Two students, who CBS News agreed not to identify, were among hundreds who broke into their own admission files online to find out early if they'd been accepted to business school.
Asked to describe what they did, one of the students says: "I'd probably describe it as taking advantage of a loophole."
As CBS News Correspondent Wyatt Andrews reports, it wasn't exactly hacking. Someone had posted the backdoor instructions and the students accessed their own files three weeks early.
One of the students says she did it because, "Everyone in this situation was under an extreme amount of stress, and you know, a lapse in judgment happened."
But the schools reacted severely. Harvard and MIT immediately rejected everyone who peeked "because it wasn't an impulsive mistake," said Richard L. Schmalensee, dean of MIT's Sloan School of Management.
Schmalensee said MIT had to signal it could not welcome the ethically challenged.
"It was something, you know, you're going someplace you are not supposed to go and you are taking some time to get there," Schmalensee. "Where's the ethics violation if you open a looked door?"

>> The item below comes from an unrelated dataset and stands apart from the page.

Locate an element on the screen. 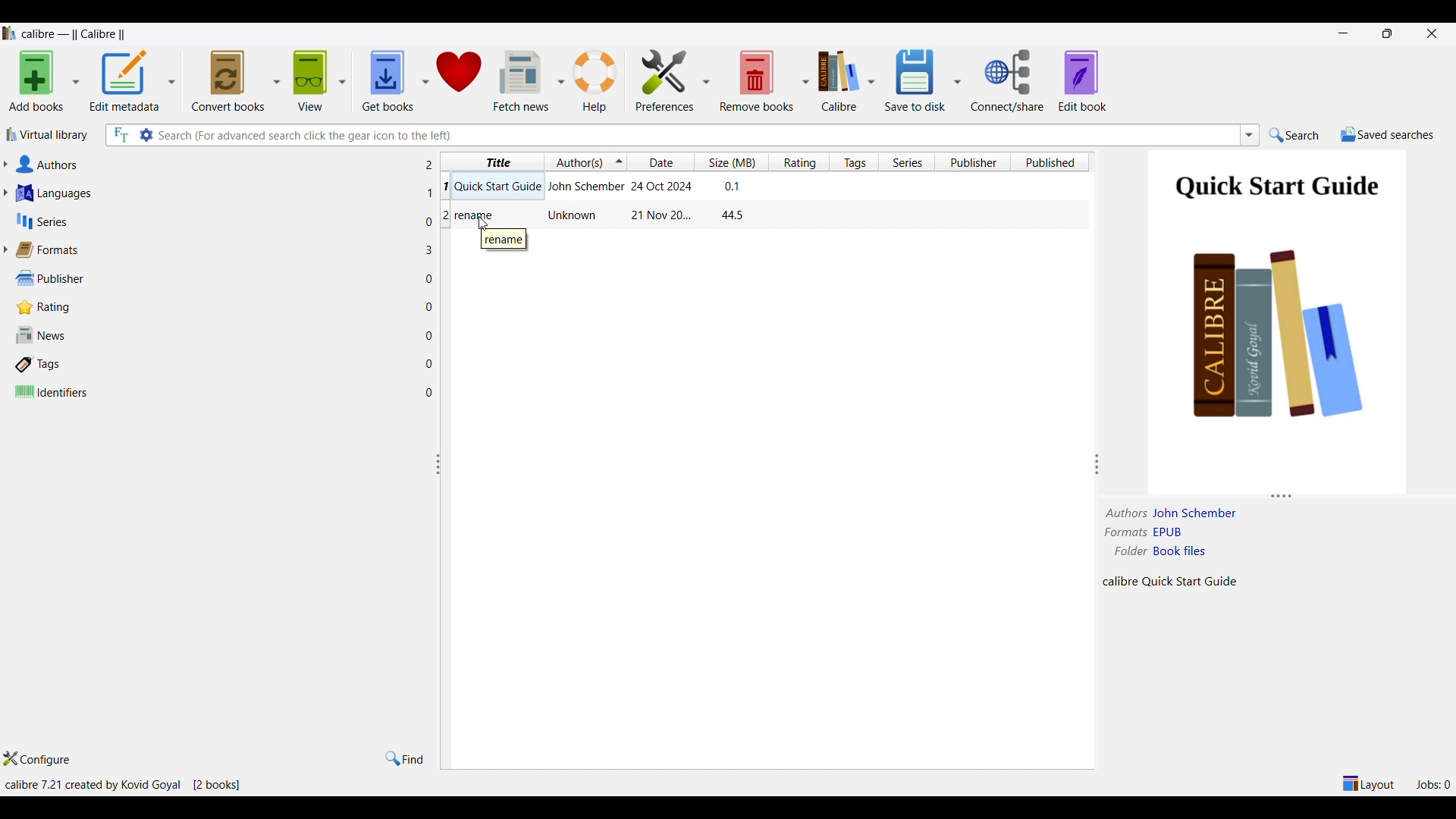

"I was looking at my own information," says one student who peeked. "I wasn't trying to alter someone's decision. Ultimately all I wanted to do was see something that was mine."
Asked to respond to that, Schalmansee notes "Is there nothing wrong with going through the files just because you can?"
Part of what's happening here involves a generational gap over ethics. Students who grew up with the Internet tend to see it as wide-open territory and don't view this level of Web snooping as a character flaw.
On the other hand, top-ranked business schools are under pressure to emphasize ethics. In the wake of Enron, WorldCom and Martha Stewart, business schools are competing to be more ethical than thou.
They're doing this, says Schalmanesee, "to send a message to society as a whole that we are attempting to produce people that when they go out in the world will behave ethically."
The schools will allow the offending students to reapply next year, but these students, who insisted they be interviewed in secret, believe some simple Internet surfing has branded them as cheaters for life.